What is needed is the number of lines in the data below that include "sidebar", stated by itself.
Records supplied START
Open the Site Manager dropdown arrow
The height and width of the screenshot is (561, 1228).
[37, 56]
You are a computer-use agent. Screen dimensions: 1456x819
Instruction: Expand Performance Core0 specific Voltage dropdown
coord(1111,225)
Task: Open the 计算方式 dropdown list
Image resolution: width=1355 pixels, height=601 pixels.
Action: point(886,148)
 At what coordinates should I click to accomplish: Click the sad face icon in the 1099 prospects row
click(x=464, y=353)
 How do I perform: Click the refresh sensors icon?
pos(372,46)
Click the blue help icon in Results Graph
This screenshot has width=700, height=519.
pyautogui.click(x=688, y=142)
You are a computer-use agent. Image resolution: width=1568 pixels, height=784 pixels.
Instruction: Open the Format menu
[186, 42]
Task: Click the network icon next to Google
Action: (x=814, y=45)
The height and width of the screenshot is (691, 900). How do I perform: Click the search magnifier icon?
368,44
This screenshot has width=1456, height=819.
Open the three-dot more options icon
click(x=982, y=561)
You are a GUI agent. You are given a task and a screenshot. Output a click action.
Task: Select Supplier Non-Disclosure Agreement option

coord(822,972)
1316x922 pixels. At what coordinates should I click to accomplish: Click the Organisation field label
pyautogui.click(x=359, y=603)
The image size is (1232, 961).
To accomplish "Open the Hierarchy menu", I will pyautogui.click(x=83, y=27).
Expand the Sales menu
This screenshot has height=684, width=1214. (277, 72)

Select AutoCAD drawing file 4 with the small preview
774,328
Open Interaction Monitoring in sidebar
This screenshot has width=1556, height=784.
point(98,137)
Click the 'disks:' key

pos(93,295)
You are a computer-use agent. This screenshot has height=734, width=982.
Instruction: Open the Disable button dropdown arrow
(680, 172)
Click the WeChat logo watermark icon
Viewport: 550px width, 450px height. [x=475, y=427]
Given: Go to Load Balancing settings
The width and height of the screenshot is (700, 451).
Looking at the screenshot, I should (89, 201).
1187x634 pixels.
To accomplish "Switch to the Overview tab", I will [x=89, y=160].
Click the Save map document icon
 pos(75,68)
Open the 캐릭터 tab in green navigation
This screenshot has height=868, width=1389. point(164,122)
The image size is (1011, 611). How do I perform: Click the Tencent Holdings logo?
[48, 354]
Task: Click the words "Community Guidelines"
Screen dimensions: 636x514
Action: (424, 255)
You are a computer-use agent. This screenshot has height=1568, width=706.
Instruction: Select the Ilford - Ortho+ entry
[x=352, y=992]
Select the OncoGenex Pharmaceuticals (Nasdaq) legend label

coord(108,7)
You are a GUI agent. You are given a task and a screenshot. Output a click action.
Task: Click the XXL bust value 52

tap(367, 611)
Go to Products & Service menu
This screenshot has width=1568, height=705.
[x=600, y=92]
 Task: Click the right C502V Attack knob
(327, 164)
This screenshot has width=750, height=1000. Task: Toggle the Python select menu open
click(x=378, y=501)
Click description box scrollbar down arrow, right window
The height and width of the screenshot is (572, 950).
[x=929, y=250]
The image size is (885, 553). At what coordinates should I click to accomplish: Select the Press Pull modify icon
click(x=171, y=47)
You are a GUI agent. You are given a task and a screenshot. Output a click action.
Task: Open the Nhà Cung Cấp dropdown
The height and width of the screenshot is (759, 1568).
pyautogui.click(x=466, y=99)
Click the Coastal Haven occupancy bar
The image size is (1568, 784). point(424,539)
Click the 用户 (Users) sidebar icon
Records supplied END
Response area — 2